Exercise goal: Pull out every line of the records below and reproduce each one without any change.

(Text and item location records)
━━━━━━━━━━━━━━━━━━━━
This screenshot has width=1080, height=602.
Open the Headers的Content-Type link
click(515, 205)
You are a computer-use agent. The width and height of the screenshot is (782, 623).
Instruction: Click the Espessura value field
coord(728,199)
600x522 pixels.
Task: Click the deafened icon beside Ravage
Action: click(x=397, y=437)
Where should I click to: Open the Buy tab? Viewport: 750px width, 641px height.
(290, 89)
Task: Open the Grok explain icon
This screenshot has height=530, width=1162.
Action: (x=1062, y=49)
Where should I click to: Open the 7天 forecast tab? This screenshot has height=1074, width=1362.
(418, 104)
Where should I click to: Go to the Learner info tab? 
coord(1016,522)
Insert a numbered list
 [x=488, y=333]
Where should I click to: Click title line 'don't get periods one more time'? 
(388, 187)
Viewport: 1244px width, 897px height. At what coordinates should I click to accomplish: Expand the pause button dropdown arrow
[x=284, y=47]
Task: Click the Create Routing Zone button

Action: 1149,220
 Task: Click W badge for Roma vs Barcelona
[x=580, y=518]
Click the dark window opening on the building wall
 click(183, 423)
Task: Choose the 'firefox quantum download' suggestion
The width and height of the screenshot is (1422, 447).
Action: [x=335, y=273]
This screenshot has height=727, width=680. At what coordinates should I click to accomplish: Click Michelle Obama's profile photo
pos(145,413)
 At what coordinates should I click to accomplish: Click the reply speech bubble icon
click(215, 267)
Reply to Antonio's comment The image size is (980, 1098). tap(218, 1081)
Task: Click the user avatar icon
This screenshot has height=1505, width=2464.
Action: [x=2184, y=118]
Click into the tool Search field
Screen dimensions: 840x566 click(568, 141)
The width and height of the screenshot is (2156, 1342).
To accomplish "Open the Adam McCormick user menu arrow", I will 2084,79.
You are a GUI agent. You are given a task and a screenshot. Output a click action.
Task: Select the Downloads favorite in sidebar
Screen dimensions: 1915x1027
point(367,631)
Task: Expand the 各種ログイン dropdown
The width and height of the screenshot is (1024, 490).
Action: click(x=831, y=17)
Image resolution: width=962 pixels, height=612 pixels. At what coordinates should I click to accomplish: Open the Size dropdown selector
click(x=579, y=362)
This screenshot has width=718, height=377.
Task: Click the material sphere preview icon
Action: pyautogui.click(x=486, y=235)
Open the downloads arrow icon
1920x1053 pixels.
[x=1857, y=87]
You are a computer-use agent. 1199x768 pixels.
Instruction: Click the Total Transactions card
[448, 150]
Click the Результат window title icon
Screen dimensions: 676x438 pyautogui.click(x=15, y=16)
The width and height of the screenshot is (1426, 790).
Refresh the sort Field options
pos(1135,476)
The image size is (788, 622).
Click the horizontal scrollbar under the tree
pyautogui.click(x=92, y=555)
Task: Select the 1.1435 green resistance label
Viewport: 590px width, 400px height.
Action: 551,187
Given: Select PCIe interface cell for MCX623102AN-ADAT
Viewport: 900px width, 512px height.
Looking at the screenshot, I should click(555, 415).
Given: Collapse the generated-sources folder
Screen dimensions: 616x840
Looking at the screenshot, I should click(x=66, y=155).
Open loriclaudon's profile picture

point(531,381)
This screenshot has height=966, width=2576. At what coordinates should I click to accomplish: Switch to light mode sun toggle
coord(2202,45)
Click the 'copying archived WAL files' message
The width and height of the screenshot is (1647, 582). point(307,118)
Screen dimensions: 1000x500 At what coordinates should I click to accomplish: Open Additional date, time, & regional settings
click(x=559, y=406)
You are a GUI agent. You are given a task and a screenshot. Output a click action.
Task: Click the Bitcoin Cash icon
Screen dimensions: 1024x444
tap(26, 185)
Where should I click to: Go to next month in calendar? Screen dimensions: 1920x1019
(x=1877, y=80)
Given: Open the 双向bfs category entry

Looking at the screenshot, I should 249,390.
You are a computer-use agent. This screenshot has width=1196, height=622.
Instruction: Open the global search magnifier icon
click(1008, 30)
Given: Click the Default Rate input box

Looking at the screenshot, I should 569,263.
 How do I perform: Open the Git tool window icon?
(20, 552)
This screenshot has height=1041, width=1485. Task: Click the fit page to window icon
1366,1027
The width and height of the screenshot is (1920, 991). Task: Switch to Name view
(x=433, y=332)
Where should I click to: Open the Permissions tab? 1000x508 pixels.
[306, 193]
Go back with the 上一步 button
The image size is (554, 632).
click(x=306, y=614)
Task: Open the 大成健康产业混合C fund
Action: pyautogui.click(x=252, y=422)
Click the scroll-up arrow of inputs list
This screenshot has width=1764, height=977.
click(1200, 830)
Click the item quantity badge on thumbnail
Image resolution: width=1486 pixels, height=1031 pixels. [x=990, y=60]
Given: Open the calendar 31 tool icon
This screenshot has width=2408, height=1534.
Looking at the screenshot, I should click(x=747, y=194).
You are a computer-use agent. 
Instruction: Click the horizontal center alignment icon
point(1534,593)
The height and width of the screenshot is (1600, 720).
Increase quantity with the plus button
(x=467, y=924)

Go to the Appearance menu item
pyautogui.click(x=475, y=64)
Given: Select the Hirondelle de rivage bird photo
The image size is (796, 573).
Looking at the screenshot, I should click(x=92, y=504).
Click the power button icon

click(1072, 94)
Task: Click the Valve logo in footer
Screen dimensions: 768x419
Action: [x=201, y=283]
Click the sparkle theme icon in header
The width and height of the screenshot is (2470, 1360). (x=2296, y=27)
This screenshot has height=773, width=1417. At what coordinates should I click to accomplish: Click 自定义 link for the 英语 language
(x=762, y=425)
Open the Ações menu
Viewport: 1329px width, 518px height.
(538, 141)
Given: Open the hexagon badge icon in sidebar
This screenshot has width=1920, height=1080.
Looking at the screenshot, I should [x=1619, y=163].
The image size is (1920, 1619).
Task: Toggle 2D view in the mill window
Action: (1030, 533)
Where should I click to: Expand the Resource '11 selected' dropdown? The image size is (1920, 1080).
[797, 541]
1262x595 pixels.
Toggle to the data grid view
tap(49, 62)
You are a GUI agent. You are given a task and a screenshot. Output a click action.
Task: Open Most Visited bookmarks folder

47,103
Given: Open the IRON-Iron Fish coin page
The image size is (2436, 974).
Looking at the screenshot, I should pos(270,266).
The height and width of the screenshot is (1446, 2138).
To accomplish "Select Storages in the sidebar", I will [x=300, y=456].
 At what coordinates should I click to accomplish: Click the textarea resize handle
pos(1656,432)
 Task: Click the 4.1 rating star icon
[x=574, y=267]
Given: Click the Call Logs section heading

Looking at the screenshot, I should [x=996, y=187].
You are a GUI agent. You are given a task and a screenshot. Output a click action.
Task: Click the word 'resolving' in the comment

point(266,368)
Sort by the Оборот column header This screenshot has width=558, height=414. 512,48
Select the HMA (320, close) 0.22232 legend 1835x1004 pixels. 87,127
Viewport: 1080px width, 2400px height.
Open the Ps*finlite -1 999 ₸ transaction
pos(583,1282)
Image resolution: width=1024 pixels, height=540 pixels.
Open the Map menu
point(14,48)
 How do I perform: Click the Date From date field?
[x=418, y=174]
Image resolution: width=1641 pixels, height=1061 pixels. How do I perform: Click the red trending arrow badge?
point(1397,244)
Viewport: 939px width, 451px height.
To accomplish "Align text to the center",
━━━━━━━━━━━━━━━━━━━━
Exercise result:
This screenshot has width=1080, height=602.
Open the Headers的Content-Type link
click(515, 205)
You are a computer-use agent. The width and height of the screenshot is (782, 623).
Instruction: Click the Espessura value field
coord(728,199)
600x522 pixels.
Task: Click the deafened icon beside Ravage
Action: click(x=397, y=437)
Where should I click to: Open the Buy tab? Viewport: 750px width, 641px height.
(290, 89)
Task: Open the Grok explain icon
This screenshot has height=530, width=1162.
Action: (x=1062, y=49)
Where should I click to: Open the 7天 forecast tab? This screenshot has height=1074, width=1362.
(418, 104)
Where should I click to: Go to the Learner info tab? 
coord(1016,522)
Insert a numbered list
 [x=488, y=333]
Where should I click to: Click title line 'don't get periods one more time'? 
(388, 187)
Viewport: 1244px width, 897px height. At what coordinates should I click to accomplish: Expand the pause button dropdown arrow
[x=284, y=47]
Task: Click the Create Routing Zone button

Action: 1149,220
 Task: Click W badge for Roma vs Barcelona
[x=580, y=518]
Click the dark window opening on the building wall
 click(183, 423)
Task: Choose the 'firefox quantum download' suggestion
The width and height of the screenshot is (1422, 447).
Action: [x=335, y=273]
This screenshot has height=727, width=680. At what coordinates should I click to accomplish: Click Michelle Obama's profile photo
pos(145,413)
 At what coordinates should I click to accomplish: Click the reply speech bubble icon
click(215, 267)
Reply to Antonio's comment The image size is (980, 1098). tap(218, 1081)
Task: Click the user avatar icon
This screenshot has height=1505, width=2464.
Action: [x=2184, y=118]
Click into the tool Search field
Screen dimensions: 840x566 click(568, 141)
The width and height of the screenshot is (2156, 1342).
To accomplish "Open the Adam McCormick user menu arrow", I will 2084,79.
You are a GUI agent. You are given a task and a screenshot. Output a click action.
Task: Select the Downloads favorite in sidebar
Screen dimensions: 1915x1027
point(367,631)
Task: Expand the 各種ログイン dropdown
The width and height of the screenshot is (1024, 490).
Action: click(x=831, y=17)
Image resolution: width=962 pixels, height=612 pixels. At what coordinates should I click to accomplish: Open the Size dropdown selector
click(x=579, y=362)
This screenshot has width=718, height=377.
Task: Click the material sphere preview icon
Action: pyautogui.click(x=486, y=235)
Open the downloads arrow icon
1920x1053 pixels.
[x=1857, y=87]
You are a computer-use agent. 1199x768 pixels.
Instruction: Click the Total Transactions card
[448, 150]
Click the Результат window title icon
Screen dimensions: 676x438 pyautogui.click(x=15, y=16)
The width and height of the screenshot is (1426, 790).
Refresh the sort Field options
pos(1135,476)
The image size is (788, 622).
Click the horizontal scrollbar under the tree
pyautogui.click(x=92, y=555)
Task: Select the 1.1435 green resistance label
Viewport: 590px width, 400px height.
Action: 551,187
Given: Select PCIe interface cell for MCX623102AN-ADAT
Viewport: 900px width, 512px height.
Looking at the screenshot, I should click(555, 415).
Given: Collapse the generated-sources folder
Screen dimensions: 616x840
Looking at the screenshot, I should click(x=66, y=155).
Open loriclaudon's profile picture

point(531,381)
This screenshot has height=966, width=2576. At what coordinates should I click to accomplish: Switch to light mode sun toggle
coord(2202,45)
Click the 'copying archived WAL files' message
The width and height of the screenshot is (1647, 582). point(307,118)
Screen dimensions: 1000x500 At what coordinates should I click to accomplish: Open Additional date, time, & regional settings
click(x=559, y=406)
You are a GUI agent. You are given a task and a screenshot. Output a click action.
Task: Click the Bitcoin Cash icon
Screen dimensions: 1024x444
tap(26, 185)
Where should I click to: Go to next month in calendar? Screen dimensions: 1920x1019
(x=1877, y=80)
Given: Open the 双向bfs category entry

Looking at the screenshot, I should 249,390.
You are a computer-use agent. This screenshot has width=1196, height=622.
Instruction: Open the global search magnifier icon
click(1008, 30)
Given: Click the Default Rate input box

Looking at the screenshot, I should 569,263.
 How do I perform: Open the Git tool window icon?
(20, 552)
This screenshot has height=1041, width=1485. Task: Click the fit page to window icon
1366,1027
The width and height of the screenshot is (1920, 991). Task: Switch to Name view
(x=433, y=332)
Where should I click to: Open the Permissions tab? 1000x508 pixels.
[306, 193]
Go back with the 上一步 button
The image size is (554, 632).
click(x=306, y=614)
Task: Open the 大成健康产业混合C fund
Action: pyautogui.click(x=252, y=422)
Click the scroll-up arrow of inputs list
This screenshot has width=1764, height=977.
click(1200, 830)
Click the item quantity badge on thumbnail
Image resolution: width=1486 pixels, height=1031 pixels. [x=990, y=60]
Given: Open the calendar 31 tool icon
This screenshot has width=2408, height=1534.
Looking at the screenshot, I should click(x=747, y=194).
You are a computer-use agent. 
Instruction: Click the horizontal center alignment icon
point(1534,593)
The height and width of the screenshot is (1600, 720).
Increase quantity with the plus button
(x=467, y=924)

Go to the Appearance menu item
pyautogui.click(x=475, y=64)
Given: Select the Hirondelle de rivage bird photo
The image size is (796, 573).
Looking at the screenshot, I should click(x=92, y=504).
Click the power button icon

click(1072, 94)
Task: Click the Valve logo in footer
Screen dimensions: 768x419
Action: [x=201, y=283]
Click the sparkle theme icon in header
The width and height of the screenshot is (2470, 1360). (x=2296, y=27)
This screenshot has height=773, width=1417. At what coordinates should I click to accomplish: Click 自定义 link for the 英语 language
(x=762, y=425)
Open the Ações menu
Viewport: 1329px width, 518px height.
(538, 141)
Given: Open the hexagon badge icon in sidebar
This screenshot has width=1920, height=1080.
Looking at the screenshot, I should [x=1619, y=163].
The image size is (1920, 1619).
Task: Toggle 2D view in the mill window
Action: (1030, 533)
Where should I click to: Expand the Resource '11 selected' dropdown? The image size is (1920, 1080).
[797, 541]
1262x595 pixels.
Toggle to the data grid view
tap(49, 62)
You are a GUI agent. You are given a task and a screenshot. Output a click action.
Task: Open Most Visited bookmarks folder

47,103
Given: Open the IRON-Iron Fish coin page
The image size is (2436, 974).
Looking at the screenshot, I should pos(270,266).
The height and width of the screenshot is (1446, 2138).
To accomplish "Select Storages in the sidebar", I will [x=300, y=456].
 At what coordinates should I click to accomplish: Click the textarea resize handle
pos(1656,432)
 Task: Click the 4.1 rating star icon
[x=574, y=267]
Given: Click the Call Logs section heading

Looking at the screenshot, I should [x=996, y=187].
You are a GUI agent. You are given a task and a screenshot. Output a click action.
Task: Click the word 'resolving' in the comment

point(266,368)
Sort by the Оборот column header This screenshot has width=558, height=414. 512,48
Select the HMA (320, close) 0.22232 legend 1835x1004 pixels. 87,127
Viewport: 1080px width, 2400px height.
Open the Ps*finlite -1 999 ₸ transaction
pos(583,1282)
Image resolution: width=1024 pixels, height=540 pixels.
Open the Map menu
point(14,48)
 How do I perform: Click the Date From date field?
[x=418, y=174]
Image resolution: width=1641 pixels, height=1061 pixels. How do I perform: Click the red trending arrow badge?
point(1397,244)
Viewport: 939px width, 451px height.
To accomplish "Align text to the center",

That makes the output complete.